Mesures d’urgence avant la mise à jour
Si vous ne pouvez pas appliquer immédiatement le correctif, les chercheurs de Searchlight Cyber recommandent deux mesures temporaires pour limiter les risques :
- Bloquer l’accès anonyme à l’API batch en installant un plugin qui désactive l’API REST pour les visiteurs non connectés. Par exemple, le plugin Disable REST API peut être configuré pour n’autoriser que les utilisateurs authentifiés.
- Bloquer les routes spécifiques via un pare-feu applicatif (WAF) : interdire les requêtes vers
/wp-json/batch/v1et?rest_route=/batch/v1. Cela peut être fait via les règles du WAF de votre hébergeur, ou via un fichier.htaccesssi vous utilisez Apache.
Ces solutions sont des palliatifs temporaires : elles peuvent impacter le fonctionnement normal de votre site (notamment pour les plugins qui utilisent l’API batch). Il est donc impératif de planifier la mise à jour dans les plus brefs délais.
Exemple de règle WAF pour Apache (htaccess)
RewriteEngine On
RewriteCond %{REQUEST_URI} ^/wp-json/batch/ [NC,OR]
RewriteCond %{QUERY_STRING} rest_route=/batch/ [NC]
RewriteRule ^ - [F,L]
⚠️ Testez cette règle avant de l’activer en production pour éviter de bloquer des fonctionnalités légitimes.
Comment appliquer le correctif WordPress 7.0.2
La mise à jour vers WordPress 7.0.2 (ou 6.9.5 / 6.8.6 selon votre version) est la seule solution fiable. Voici la procédure recommandée :
- Sauvegardez votre site : base de données, fichiers, thème et plugins. Utilisez un plugin de sauvegarde fiable (UpdraftPlus, BackWPup) ou effectuez une sauvegarde manuelle via FTP et phpMyAdmin.
- Testez la mise à jour sur un environnement de staging si possible, pour vérifier la compatibilité de vos plugins et thèmes.
- Mettez à jour WordPress : connectez-vous à votre admin, allez dans Tableau de bord > Mises à jour, puis cliquez sur Mettre à jour maintenant. Vous pouvez aussi télécharger la dernière version depuis WordPress.org et l’installer manuellement.
- Vérifiez le bon fonctionnement : parcourez les pages principales, testez les formulaires, les connexions utilisateur, et assurez-vous que l’API REST fonctionne correctement.

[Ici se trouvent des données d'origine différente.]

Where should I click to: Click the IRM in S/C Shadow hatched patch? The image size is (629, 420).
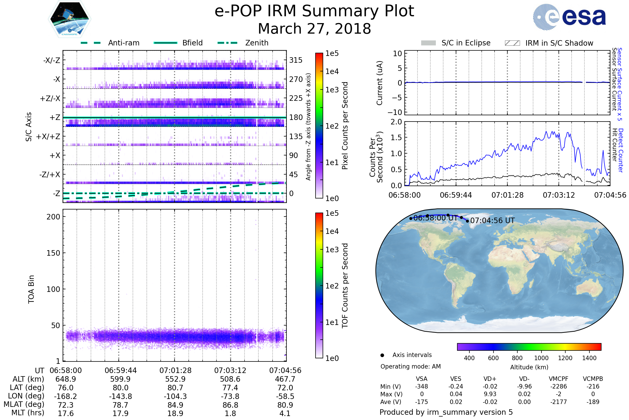tap(512, 43)
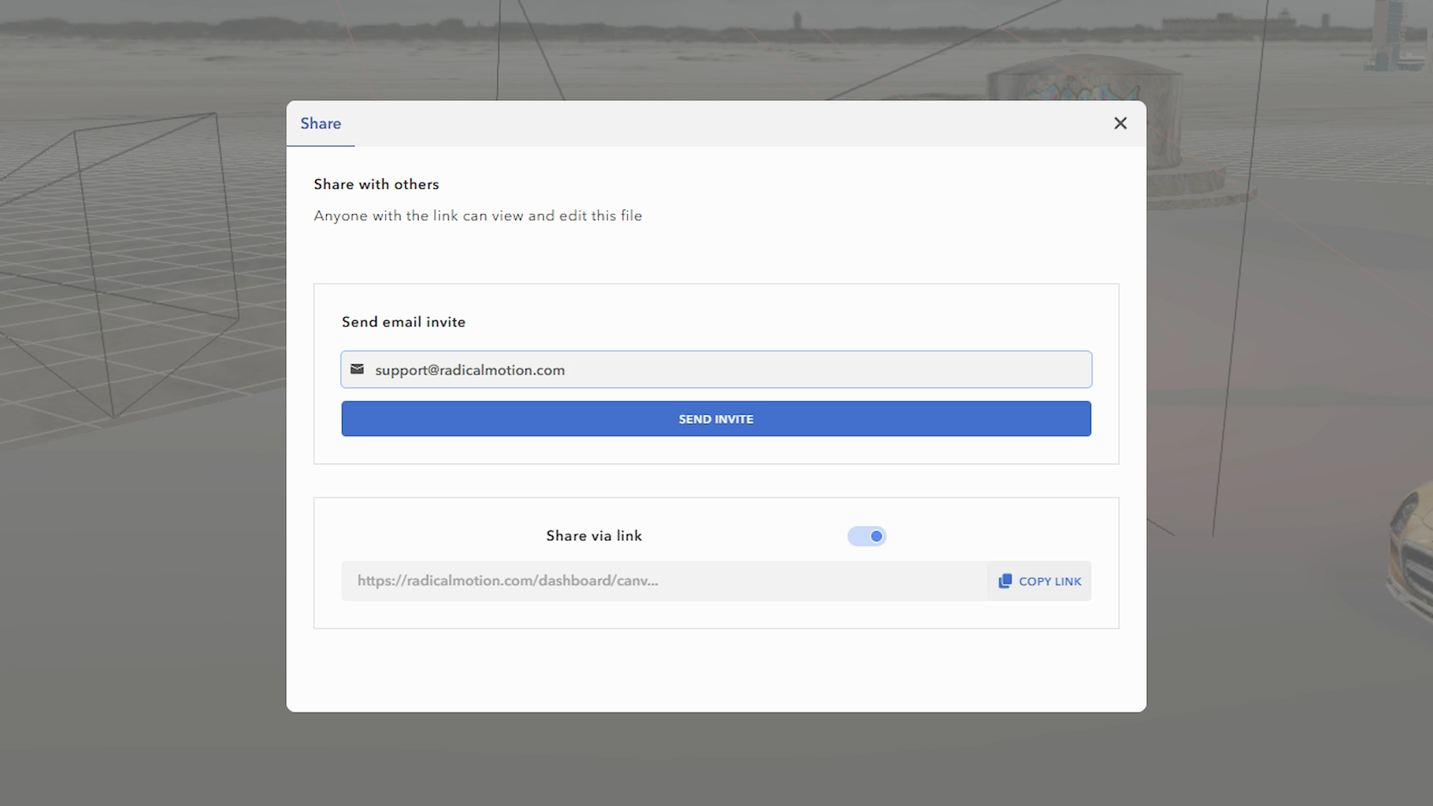The image size is (1433, 806).
Task: Click empty space below the link section
Action: (x=717, y=669)
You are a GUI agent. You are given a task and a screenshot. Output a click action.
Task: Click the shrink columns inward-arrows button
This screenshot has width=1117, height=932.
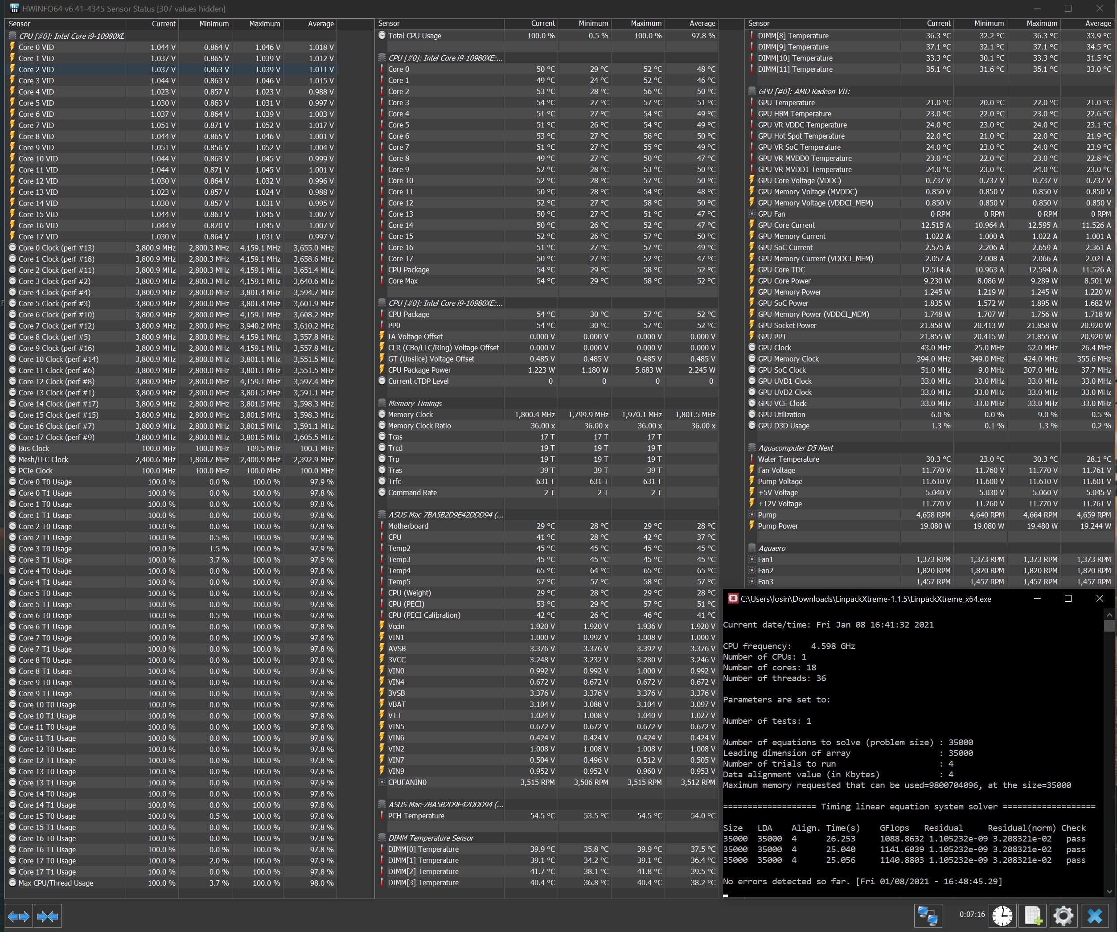pos(48,916)
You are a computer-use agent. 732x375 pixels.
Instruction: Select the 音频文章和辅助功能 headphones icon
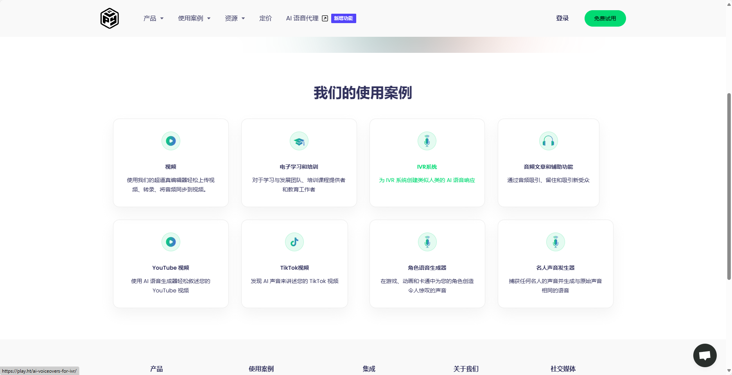point(548,141)

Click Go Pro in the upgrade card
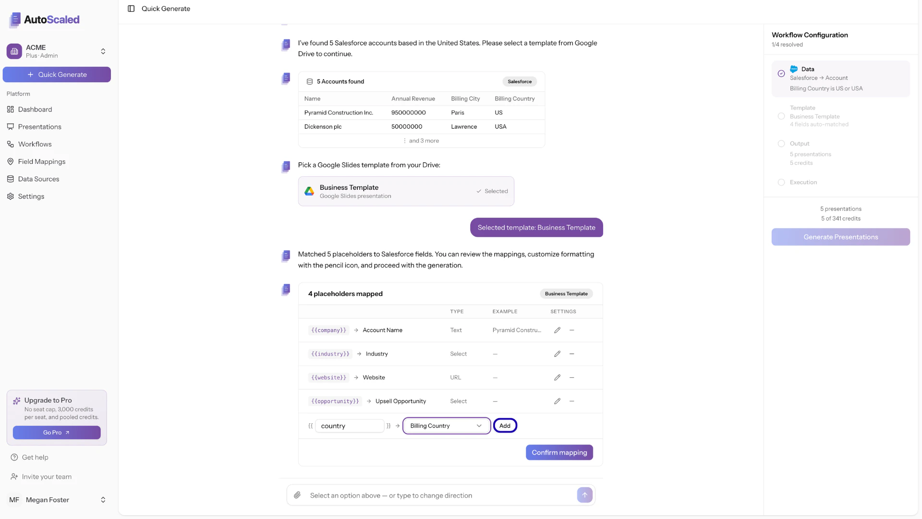[x=57, y=433]
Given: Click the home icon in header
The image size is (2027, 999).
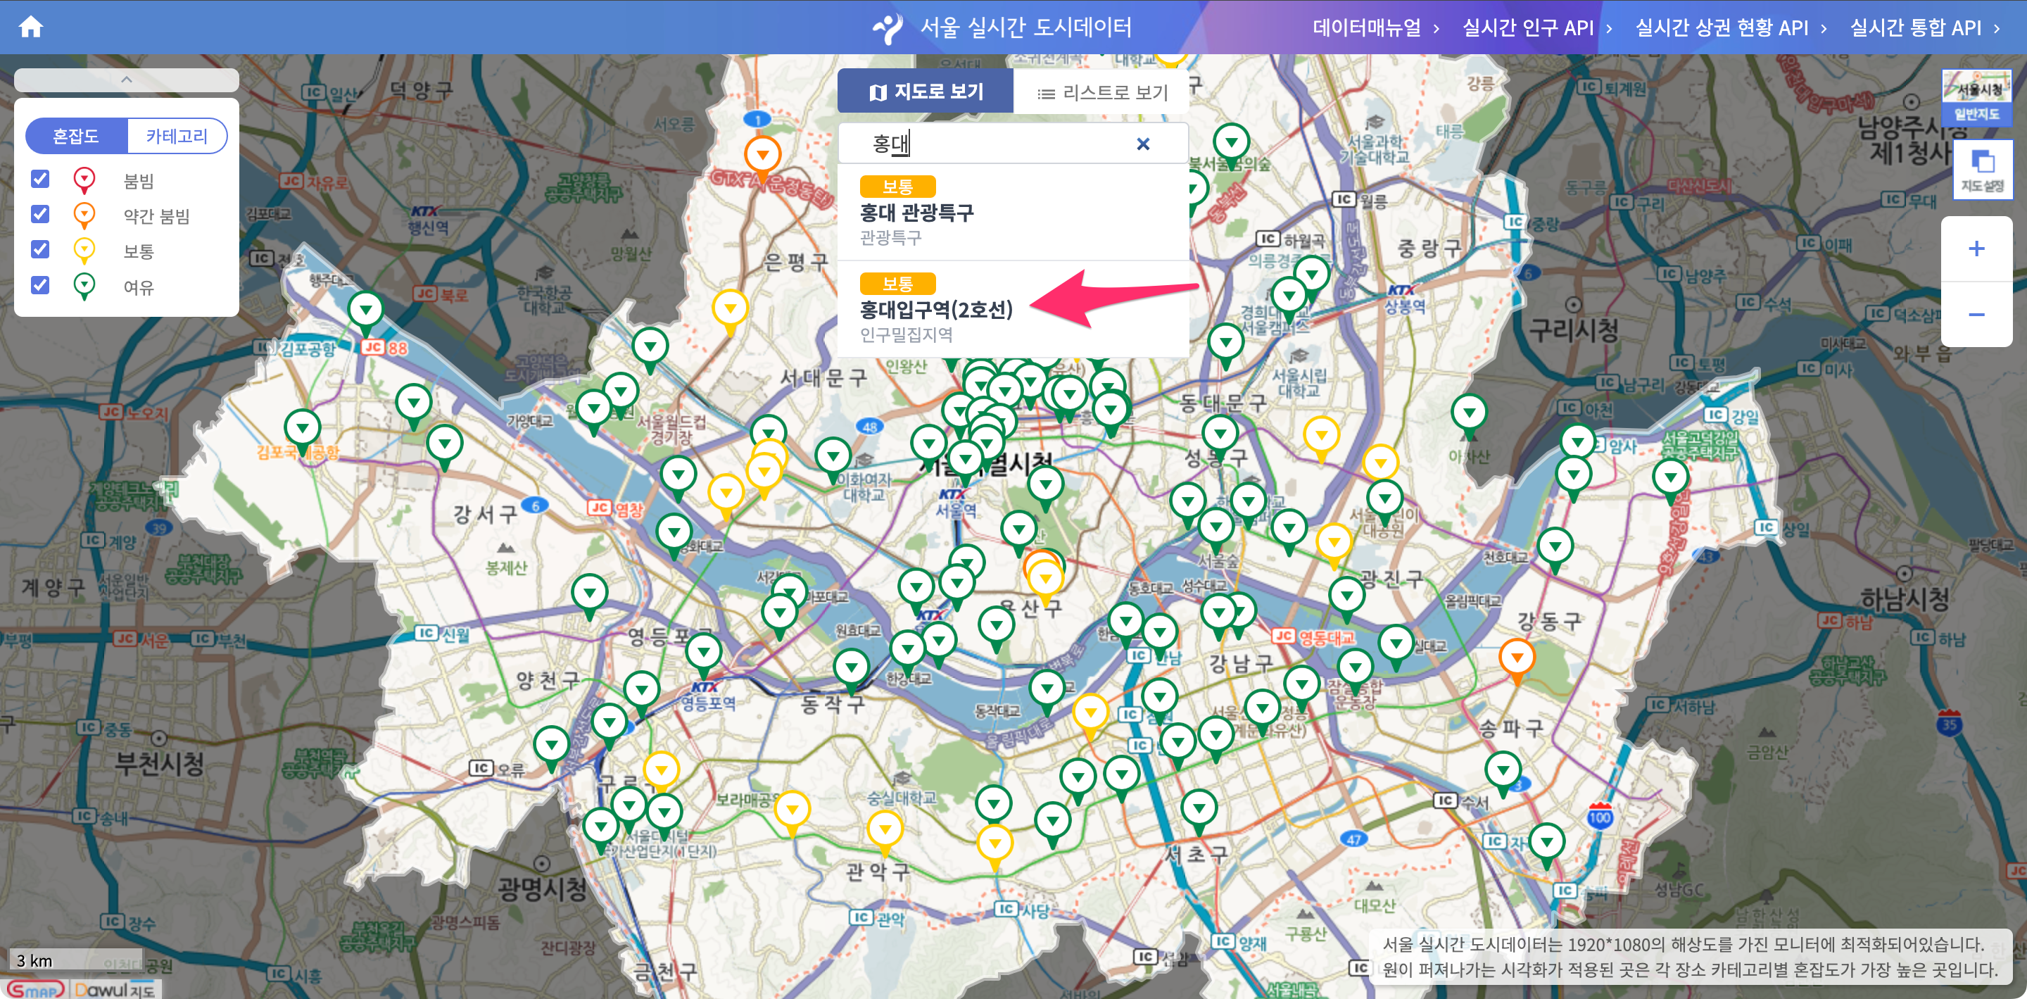Looking at the screenshot, I should tap(31, 27).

- Supprimez les mesures temporaires (règles WAF, plugin de blocage) une fois la mise à jour effectuée.
Conseil : Activez les mises à jour automatiques pour les versions mineures de sécurité dans votre fichier
wp-config.php:define('WP_AUTO_UPDATE_CORE', 'minor');
Conclusion : agir sans attendre
Les deux vulnérabilités CVE-2026-60137 et CVE-2026-63030 représentent une menace sérieuse pour tous les sites utilisant WordPress 6.8, 6.9 ou 7.1 bêta. L’injection SQL facilitée et surtout la RCE via l’API batch exposent votre site à des attaques automatisées. Ne tardez pas : la mise à jour vers la version 7.0.2 (ou les correctifs 6.9.5 / 6.8.6) est la seule mesure efficace. Conformément aux recommandations de l’ANSSI et aux bonnes pratiques de sécurité, maintenez toujours votre CMS, vos plugins et vos thèmes à jour. En cas de doute, faites appel à un expert en sécurité WordPress.
N’attendez pas que votre site soit compromis : mettez à jour dès maintenant.